Religious Hiring and Church Autonomy
Luke Goodrich | 8.6.2025 8:01 AM
Can a religious group legally fire a non-minister employee (like a secretary or janitor) for violating the group's beliefs about sex or marriage? As I've explained, this is an urgent question likely to reach the Supreme Court soon. And the most straightforward answer is to apply the plain text of Title VII's religious exemption—which says religious groups may limit employment to individuals who adhere to their particular religious beliefs, observances, or practices.

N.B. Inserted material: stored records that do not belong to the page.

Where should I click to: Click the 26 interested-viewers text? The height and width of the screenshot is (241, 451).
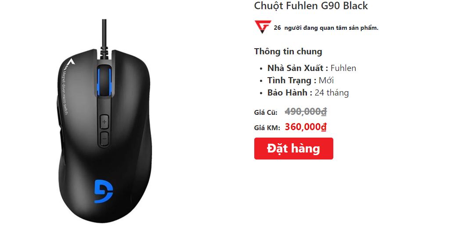pos(326,28)
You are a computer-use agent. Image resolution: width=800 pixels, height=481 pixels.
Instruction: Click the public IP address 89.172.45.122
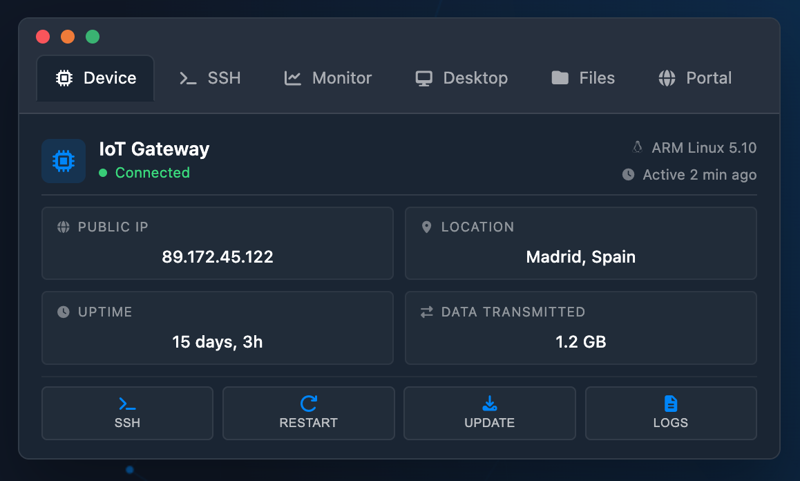pyautogui.click(x=218, y=257)
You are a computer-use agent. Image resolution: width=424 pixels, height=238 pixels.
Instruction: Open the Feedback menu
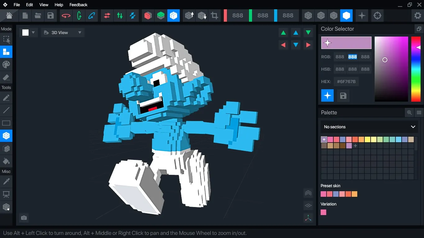click(78, 5)
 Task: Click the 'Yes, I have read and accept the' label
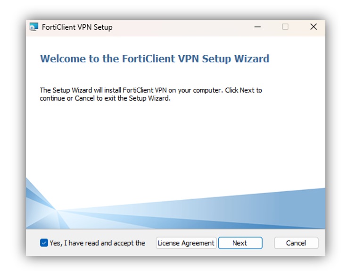pyautogui.click(x=97, y=243)
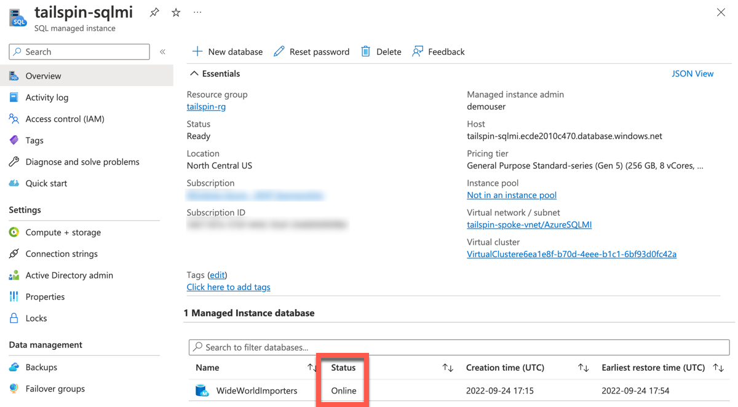
Task: Open the ellipsis more options menu
Action: tap(197, 12)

But Title VII's religious exemption won't resolve the question entirely. That's because employees can sue under state law, and some states have recently gutted their state-law religious exemptions. Thus, as I explain in my article, Religious Hiring Beyond the Ministerial Exception, courts will eventually have to decide if religious hiring decisions are also protected by the Constitution.

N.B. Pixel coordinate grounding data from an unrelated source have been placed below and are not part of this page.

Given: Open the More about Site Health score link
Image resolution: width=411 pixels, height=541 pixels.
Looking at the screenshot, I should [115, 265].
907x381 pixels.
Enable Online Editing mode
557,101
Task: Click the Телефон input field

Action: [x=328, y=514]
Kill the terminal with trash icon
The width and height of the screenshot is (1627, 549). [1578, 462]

My article analyzes three potential constitutional protections: (1) the church-autonomy doctrine, (2) the freedom of expressive association, and (3) the Free Exercise Clause. Today, I'll focus on the first: church autonomy.

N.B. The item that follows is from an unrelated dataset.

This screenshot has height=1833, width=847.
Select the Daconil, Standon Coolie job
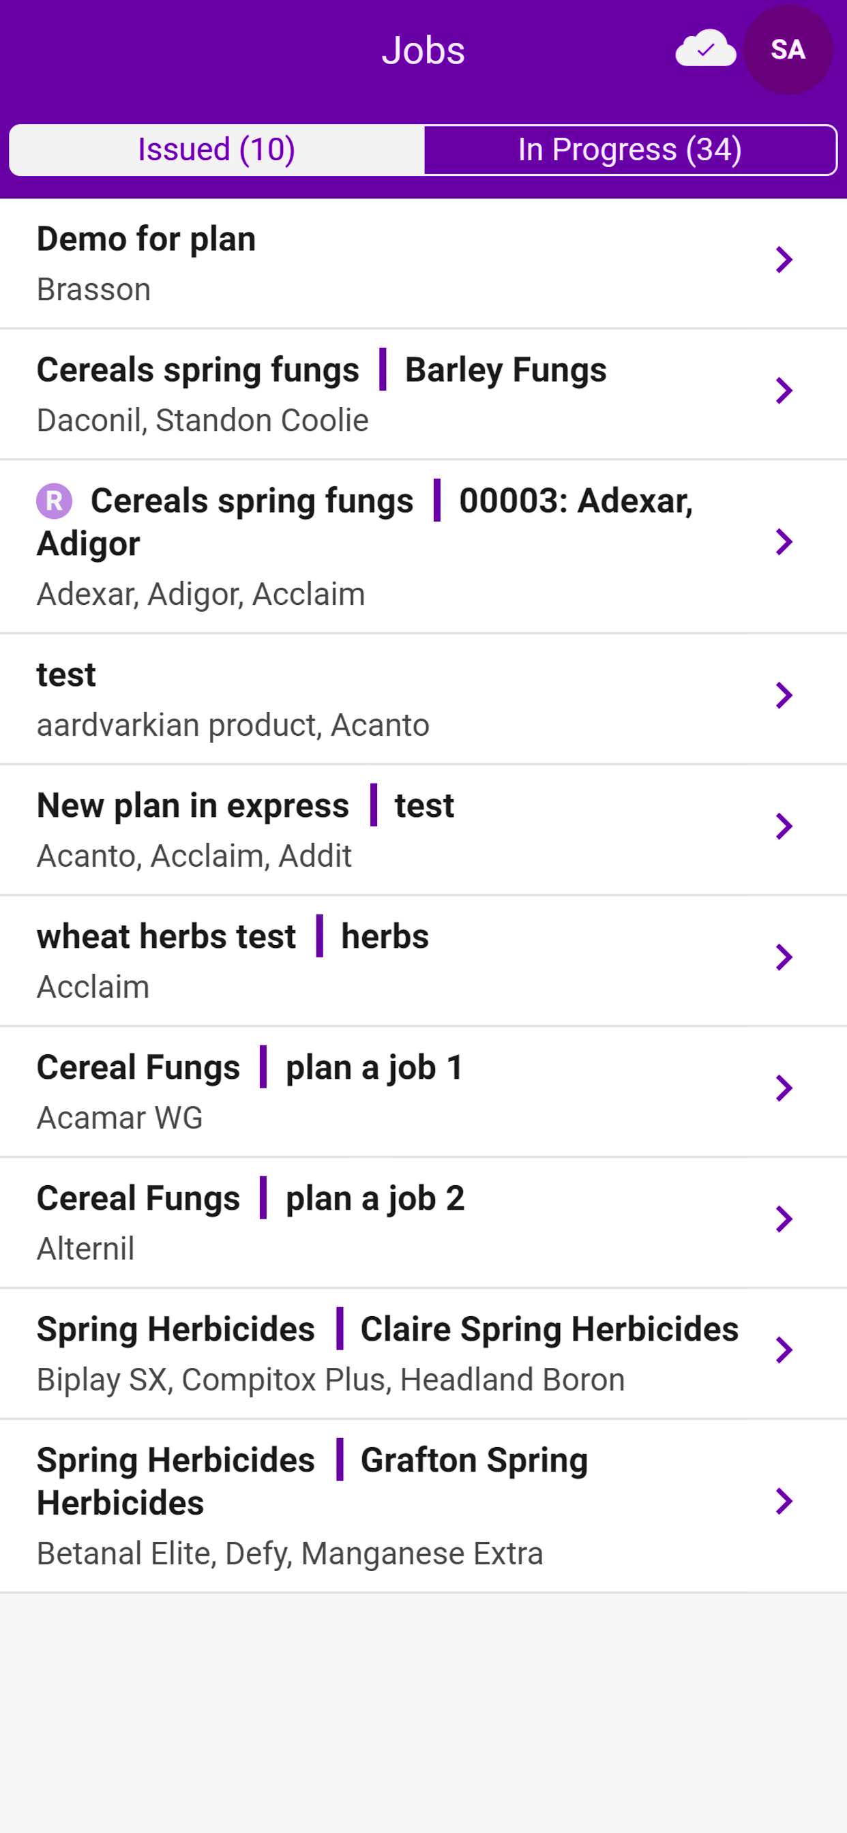click(424, 394)
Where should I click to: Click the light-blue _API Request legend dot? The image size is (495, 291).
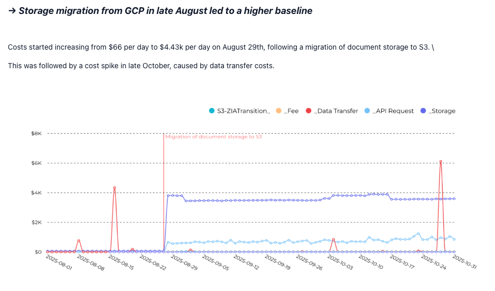click(367, 111)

The Scope of Church Autonomy
Church autonomy is a hot topic. Multiple appellate judges have gone out of their way to write about it. Justices Alito and Thomas have, too. What is it?
The church-autonomy doctrine is a legal principle rooted in "the understanding that church and state are 'two rightful authorities,' each supreme in its own sphere." While this doesn't mean religious institutions are immune from civil laws, it does mean the First Amendment protects a certain sphere of autonomy in which the government is not permitted to intrude. This sphere is often described as encompassing the right of religious institutions to "decide for themselves, free from state interference,........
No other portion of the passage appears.